新うたプリ | ナノ












 
君が為に手を繋いで

街中を彼と、トキヤさんと並んで歩く。

こうしてみると、芸能活動をしてるだけあって輝いてるなあとつくづく思う。

すれ違う度に男女問わず、こちらに視線を向けられる。彼はHAYATOとしても慣れているせいか気にもしていない。

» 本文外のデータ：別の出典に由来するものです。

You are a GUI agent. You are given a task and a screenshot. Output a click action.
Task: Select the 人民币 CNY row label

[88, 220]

たまたま早乙女学園で出会った私だけど、田舎に住んでいた事もあってオシャレはあまり得意ではない。

「春歌は他に何か買いますか?」

「いえ大丈夫です」

「分かりました。では行きましょうか」

そう言って足を進める彼は、私に合わせてゆっくり歩いてくれる。たまに触れ合う指先が温かくてほっとする。

クスッ

「そんなにじっと見つめられると照れますね」

「えっ?すいません。トキヤさん」

「謝る事ではありませんよ」

「はい…きゃっ!?」

「春歌は手を繋ぎたかったのでしょう?」

ずっと視線が手を向いていましたよ、と明るい口調で言われて気分は恥ずかしさでいっぱい。

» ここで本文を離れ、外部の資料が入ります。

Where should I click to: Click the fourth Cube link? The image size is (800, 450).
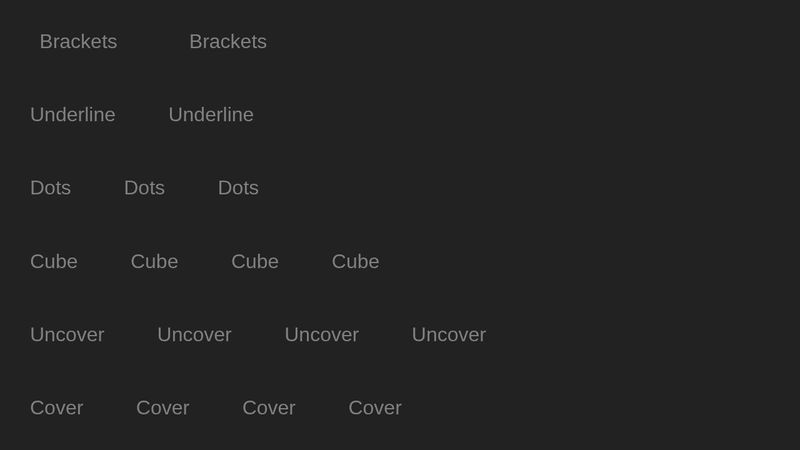pos(355,262)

一回り大きな掌が私の手を包み込む。節の太くてスッと伸びる長い指はとても綺麗で…

そこまで考えてから顔が赤くなるのを感じた。私は何を考えてるんだろう。さらに恥ずかしい事を思い浮かべそうになって、違う違う、と首を振る。

「あ、あのですね。トキヤさん」

歩きながらこちらにかける声はとても優しくて穏やかなモノ。

「あ、あの、指が…」

彼の指が軽く絡められていて、いわゆる恋人繋ぎになっている。手を繋ぐだけでも鼓動が煩くなるのに、これは…

「せっかくですから恋人繋ぎにしてみました」

「恥ずかしい…」

「こんなに真っ赤になって、春歌は可愛いですね」

「可愛くなんてありません」

呟く声が心地好くて、つい流されてしまいそうになる。

チュッ

腕を引き寄せた彼は繋いだ指先に、薬指にキスをされた。

「ト、トキヤさん!ここ外ですって!」

「これくらい大丈夫です。それに、」

ポケットから何かを取り出したかと思えばそれはピンキーリングだった。花のモチーフが模った指輪を嵌める表情はとても彼らしい、幸せを讃えるような笑みで…

「誰にもあげないでくださいね」

その指輪も他のあなたの全ても、私だけのモノですから。

「…誰にもあげるわけないでしょう?」

誇らしげな彼が、何よりも大切な人。私だけのモノをくれるあなたに、私はあなただけの曲を紡ぎます。